Free of the offending branches, I started backing The Beast back down the road. Fortunately, there was very little traffic, and I managed to navigate backwards the hundred yards or so to a parking lot where I backed in and was able to turn back the other way to follow Jan.
Except for the idiot woman who was bound and determined to turn into the drive that my 46,000,000 pound RV was occupying. And she was coming from the direction (left) that I needed to turn. She just sat there, right in the way, with her blinker on, glaring at me. She could easily have backed up ten yards, or pulled forward just past the entrance and waited for me to turn. But noooOOOOOoooo.
It’s this sort of thing that really makes me wonder about our future as a species. I think I also deserve extra chocolate for dessert for not laying on the air horn. At that range, I think it would’ve blasted her Subaru over the far guard rail. I was sorely tempted.
At last, seeing that I wasn’t going to budge, she angrily pulled forward…and made a U-turn! This was apparently a case of monkey-see, monkey-do: she wanted to turn into the drive to do the same thing I was (turn around), when she could’ve just turned in the road, like she finally did. Fire photon torpedoes, Mr. Sulu!
After that, it was a smooth drive to the Jellystone campground (which, by the way, is an absolute steal for Passport America members). And the Natural Bridge was left standing for future generations to enjoy.

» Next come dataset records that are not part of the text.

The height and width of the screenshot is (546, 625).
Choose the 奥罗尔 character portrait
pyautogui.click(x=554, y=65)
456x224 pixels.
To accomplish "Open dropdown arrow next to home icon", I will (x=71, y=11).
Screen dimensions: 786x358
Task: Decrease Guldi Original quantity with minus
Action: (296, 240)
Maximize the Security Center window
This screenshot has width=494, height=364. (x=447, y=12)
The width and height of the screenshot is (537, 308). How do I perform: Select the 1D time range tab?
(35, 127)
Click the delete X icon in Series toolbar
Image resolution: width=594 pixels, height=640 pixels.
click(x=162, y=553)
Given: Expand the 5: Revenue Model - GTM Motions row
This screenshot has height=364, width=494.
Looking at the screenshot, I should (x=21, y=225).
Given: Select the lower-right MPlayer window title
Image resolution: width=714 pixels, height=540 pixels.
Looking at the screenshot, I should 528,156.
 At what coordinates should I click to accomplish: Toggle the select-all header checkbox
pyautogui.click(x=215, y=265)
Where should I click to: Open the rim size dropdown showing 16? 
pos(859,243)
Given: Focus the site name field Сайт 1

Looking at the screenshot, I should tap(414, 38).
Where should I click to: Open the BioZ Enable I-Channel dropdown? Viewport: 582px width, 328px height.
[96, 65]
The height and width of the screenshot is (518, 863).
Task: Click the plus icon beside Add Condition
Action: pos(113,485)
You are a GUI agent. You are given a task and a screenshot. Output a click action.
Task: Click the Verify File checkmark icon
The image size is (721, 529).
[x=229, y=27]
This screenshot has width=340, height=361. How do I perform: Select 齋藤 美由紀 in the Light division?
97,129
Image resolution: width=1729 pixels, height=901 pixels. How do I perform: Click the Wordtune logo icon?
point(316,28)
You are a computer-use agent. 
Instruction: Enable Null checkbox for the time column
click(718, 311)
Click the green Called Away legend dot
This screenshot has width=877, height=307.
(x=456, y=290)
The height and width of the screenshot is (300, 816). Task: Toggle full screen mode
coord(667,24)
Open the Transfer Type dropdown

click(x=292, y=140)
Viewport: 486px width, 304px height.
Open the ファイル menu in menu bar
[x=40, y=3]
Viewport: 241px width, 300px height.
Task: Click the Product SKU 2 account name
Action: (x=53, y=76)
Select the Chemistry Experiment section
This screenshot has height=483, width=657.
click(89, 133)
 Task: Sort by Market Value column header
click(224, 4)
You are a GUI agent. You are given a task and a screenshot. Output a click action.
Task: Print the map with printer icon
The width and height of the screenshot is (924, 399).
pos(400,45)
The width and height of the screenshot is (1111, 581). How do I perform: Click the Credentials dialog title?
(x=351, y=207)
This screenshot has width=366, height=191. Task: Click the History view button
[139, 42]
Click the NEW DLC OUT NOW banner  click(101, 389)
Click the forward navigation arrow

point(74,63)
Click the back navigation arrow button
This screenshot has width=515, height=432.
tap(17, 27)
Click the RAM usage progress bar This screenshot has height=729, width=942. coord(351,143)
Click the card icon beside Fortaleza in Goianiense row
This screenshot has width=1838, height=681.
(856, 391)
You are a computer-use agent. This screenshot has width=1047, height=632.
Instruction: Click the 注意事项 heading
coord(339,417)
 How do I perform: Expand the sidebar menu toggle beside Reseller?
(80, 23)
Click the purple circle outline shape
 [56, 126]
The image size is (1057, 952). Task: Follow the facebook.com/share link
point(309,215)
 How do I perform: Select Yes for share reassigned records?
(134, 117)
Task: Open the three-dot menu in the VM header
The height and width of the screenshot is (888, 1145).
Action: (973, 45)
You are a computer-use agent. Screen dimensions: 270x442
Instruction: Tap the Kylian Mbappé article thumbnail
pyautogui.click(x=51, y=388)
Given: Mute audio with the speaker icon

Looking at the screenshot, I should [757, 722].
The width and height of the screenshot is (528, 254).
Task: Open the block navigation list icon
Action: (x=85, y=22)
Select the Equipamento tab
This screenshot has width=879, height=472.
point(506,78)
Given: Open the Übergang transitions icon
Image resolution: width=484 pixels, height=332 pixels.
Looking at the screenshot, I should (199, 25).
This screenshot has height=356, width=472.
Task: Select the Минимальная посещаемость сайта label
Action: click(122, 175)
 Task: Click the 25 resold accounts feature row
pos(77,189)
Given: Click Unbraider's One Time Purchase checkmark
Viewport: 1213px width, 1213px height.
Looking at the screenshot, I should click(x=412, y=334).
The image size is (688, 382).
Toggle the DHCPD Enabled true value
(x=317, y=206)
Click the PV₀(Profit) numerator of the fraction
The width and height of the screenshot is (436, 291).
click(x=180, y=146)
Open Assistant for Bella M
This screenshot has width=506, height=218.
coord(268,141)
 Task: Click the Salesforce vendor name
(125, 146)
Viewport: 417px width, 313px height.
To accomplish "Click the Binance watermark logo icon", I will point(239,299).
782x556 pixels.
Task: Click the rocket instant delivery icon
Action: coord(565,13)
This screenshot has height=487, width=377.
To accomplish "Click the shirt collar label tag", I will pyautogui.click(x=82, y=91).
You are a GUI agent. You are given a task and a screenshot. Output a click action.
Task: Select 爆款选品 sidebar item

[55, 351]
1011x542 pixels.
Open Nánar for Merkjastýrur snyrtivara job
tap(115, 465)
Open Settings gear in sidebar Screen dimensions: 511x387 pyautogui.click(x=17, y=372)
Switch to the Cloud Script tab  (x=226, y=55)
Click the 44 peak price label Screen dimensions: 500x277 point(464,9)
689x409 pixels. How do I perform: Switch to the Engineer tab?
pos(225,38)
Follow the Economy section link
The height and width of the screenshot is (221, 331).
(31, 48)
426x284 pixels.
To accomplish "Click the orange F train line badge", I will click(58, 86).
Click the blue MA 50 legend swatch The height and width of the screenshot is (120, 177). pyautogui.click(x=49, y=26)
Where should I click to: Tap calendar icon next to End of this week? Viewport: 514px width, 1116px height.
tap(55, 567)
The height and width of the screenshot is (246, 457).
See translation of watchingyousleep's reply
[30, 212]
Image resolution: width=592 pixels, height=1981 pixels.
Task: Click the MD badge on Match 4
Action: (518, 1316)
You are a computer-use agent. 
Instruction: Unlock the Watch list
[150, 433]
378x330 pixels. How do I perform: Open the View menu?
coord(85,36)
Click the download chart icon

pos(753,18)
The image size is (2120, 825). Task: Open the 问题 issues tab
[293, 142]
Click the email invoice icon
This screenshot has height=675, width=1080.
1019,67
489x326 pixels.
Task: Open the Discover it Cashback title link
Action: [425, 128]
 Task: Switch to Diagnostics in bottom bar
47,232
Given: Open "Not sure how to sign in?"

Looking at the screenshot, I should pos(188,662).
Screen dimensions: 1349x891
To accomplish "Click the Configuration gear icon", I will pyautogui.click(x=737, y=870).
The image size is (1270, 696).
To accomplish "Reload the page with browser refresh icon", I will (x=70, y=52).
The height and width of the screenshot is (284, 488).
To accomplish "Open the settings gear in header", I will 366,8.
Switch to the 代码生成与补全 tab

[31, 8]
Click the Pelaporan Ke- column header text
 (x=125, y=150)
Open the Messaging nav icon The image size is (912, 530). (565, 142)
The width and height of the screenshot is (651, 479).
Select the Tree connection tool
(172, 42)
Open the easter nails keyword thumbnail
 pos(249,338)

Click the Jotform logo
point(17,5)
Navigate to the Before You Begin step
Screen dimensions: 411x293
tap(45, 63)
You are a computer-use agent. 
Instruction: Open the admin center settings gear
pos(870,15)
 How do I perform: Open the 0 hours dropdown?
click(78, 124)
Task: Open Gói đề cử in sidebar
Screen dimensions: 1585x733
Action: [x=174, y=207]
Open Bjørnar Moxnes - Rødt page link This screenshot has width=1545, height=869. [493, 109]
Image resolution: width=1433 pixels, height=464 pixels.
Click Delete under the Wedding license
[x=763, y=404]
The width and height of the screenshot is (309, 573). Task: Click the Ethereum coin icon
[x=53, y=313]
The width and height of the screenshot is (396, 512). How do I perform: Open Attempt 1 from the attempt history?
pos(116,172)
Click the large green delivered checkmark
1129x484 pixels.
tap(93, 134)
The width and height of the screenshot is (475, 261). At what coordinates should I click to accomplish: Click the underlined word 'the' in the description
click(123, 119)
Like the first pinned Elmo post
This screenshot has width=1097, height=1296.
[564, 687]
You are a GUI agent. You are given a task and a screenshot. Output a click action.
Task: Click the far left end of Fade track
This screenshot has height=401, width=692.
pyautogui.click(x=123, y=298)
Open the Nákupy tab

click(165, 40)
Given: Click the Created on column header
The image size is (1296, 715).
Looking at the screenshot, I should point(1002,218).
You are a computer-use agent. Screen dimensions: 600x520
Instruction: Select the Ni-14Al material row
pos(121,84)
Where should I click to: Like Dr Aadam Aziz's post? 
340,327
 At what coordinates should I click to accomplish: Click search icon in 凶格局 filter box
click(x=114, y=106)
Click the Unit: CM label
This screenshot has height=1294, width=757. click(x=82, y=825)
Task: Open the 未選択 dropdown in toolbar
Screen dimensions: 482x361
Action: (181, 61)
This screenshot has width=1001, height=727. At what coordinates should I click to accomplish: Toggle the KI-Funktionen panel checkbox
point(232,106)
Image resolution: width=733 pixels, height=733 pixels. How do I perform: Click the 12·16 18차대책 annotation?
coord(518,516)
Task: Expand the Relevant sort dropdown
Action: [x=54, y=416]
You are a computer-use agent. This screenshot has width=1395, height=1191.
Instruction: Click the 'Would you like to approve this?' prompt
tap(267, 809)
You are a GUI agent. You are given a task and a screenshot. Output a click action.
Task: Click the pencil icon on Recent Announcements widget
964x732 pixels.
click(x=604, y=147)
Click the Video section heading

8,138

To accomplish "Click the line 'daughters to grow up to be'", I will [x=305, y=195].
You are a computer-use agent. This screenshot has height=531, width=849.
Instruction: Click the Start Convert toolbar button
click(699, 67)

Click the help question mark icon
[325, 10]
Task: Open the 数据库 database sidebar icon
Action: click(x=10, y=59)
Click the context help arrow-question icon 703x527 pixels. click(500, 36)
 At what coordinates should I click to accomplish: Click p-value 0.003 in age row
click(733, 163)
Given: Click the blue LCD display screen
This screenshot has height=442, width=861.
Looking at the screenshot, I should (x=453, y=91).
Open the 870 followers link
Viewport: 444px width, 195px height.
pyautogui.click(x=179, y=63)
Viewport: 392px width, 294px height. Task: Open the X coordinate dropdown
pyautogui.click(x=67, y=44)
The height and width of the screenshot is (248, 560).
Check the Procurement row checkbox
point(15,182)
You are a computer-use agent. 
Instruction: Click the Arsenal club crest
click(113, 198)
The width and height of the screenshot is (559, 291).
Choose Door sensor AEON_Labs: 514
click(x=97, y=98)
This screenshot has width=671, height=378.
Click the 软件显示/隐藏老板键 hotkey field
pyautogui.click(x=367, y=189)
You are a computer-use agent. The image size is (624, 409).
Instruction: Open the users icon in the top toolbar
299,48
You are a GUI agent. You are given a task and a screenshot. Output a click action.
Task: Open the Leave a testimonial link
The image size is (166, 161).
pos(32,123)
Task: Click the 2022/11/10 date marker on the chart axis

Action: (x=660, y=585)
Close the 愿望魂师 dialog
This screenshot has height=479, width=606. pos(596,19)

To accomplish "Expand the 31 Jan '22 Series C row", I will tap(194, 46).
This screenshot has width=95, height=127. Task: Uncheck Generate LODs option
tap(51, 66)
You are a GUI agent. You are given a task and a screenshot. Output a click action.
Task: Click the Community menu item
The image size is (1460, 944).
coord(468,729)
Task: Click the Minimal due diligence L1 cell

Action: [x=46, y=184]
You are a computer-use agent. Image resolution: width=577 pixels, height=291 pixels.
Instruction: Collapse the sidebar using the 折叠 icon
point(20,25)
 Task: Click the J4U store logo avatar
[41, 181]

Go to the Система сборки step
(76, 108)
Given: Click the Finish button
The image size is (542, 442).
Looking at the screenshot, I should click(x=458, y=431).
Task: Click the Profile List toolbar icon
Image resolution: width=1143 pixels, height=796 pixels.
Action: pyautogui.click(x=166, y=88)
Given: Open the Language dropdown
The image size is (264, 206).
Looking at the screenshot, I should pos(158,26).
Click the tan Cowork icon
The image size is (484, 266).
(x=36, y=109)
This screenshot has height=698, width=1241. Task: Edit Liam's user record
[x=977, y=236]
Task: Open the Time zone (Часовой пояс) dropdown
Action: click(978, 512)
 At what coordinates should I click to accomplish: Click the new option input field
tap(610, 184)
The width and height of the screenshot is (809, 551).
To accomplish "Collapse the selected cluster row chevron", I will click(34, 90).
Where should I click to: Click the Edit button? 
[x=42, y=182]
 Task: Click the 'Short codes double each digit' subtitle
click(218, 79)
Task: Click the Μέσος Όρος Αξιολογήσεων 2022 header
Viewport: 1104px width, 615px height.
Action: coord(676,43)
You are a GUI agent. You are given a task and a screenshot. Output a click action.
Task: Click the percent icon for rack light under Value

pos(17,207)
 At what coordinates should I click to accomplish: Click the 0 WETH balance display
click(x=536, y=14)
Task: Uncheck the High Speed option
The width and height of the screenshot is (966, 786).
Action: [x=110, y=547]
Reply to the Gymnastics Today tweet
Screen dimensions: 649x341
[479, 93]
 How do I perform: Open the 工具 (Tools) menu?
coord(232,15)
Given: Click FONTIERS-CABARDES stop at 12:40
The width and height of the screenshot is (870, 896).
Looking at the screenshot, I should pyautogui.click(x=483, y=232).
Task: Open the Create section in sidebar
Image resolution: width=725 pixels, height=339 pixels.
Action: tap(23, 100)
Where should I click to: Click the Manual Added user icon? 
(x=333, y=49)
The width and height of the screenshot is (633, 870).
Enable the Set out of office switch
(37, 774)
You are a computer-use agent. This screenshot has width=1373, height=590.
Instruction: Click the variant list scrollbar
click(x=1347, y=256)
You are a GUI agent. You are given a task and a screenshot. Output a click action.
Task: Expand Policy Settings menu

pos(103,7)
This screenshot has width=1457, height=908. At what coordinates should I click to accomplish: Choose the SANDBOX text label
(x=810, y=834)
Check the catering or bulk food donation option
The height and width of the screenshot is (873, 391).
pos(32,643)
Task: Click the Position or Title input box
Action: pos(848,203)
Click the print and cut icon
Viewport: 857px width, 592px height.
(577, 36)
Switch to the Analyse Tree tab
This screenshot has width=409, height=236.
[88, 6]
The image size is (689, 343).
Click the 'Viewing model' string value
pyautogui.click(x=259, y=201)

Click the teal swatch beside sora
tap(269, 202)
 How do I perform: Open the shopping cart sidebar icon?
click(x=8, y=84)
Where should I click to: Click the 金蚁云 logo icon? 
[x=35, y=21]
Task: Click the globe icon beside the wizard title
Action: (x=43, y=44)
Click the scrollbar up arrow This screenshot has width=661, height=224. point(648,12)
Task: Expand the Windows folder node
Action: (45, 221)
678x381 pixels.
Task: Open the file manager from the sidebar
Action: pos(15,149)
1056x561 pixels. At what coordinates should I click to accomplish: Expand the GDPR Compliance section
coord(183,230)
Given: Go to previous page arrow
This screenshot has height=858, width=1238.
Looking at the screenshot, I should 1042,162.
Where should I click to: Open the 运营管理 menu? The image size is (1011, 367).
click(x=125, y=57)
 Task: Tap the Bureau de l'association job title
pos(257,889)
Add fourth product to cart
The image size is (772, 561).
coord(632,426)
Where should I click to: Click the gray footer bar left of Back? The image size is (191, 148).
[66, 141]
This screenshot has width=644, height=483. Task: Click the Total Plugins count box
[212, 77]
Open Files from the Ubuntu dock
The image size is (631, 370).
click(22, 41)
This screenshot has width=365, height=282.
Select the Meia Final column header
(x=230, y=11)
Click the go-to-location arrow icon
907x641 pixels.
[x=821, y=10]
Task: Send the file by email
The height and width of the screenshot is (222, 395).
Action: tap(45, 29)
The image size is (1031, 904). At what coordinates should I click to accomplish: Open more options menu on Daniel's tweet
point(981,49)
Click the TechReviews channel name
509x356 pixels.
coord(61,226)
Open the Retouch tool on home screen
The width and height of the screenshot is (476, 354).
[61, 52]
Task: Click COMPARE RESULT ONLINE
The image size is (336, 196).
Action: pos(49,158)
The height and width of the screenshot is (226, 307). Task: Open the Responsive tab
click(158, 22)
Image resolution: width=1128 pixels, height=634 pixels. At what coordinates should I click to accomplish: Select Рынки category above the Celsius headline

When will the boys be able to drive OUR RV, I’m sure we will all feel safer! LoL
Key takeaway from this latest adventure in RVing: bring a small tree saw for those pesky limbs that get in the way. (And an M-203 for the Subaru drivers!)
Well, I do need to get a hatchet, and I was actually pretty darn good shooting the M-203 back in days gone by when I was in the Army!
Brilliant – we can so relate to both the turning around and the irritation caused by other road users not being aware of the restrictions when driving an RV! Our other pet hate is cars parked in RV only parking spots!
Yes, people constantly reaffirm that Darwin was completely wrong. Sometimes I think there should be a dozer blade attachment for the front of the RV, sort of like what they put on the front of tanks sometimes, so we could just remove some of these idiots from the gene pool! You think it’s smart to pull in front of a 23 ton RV with your Honda Fit? Say sayonara to your DNA, buddy!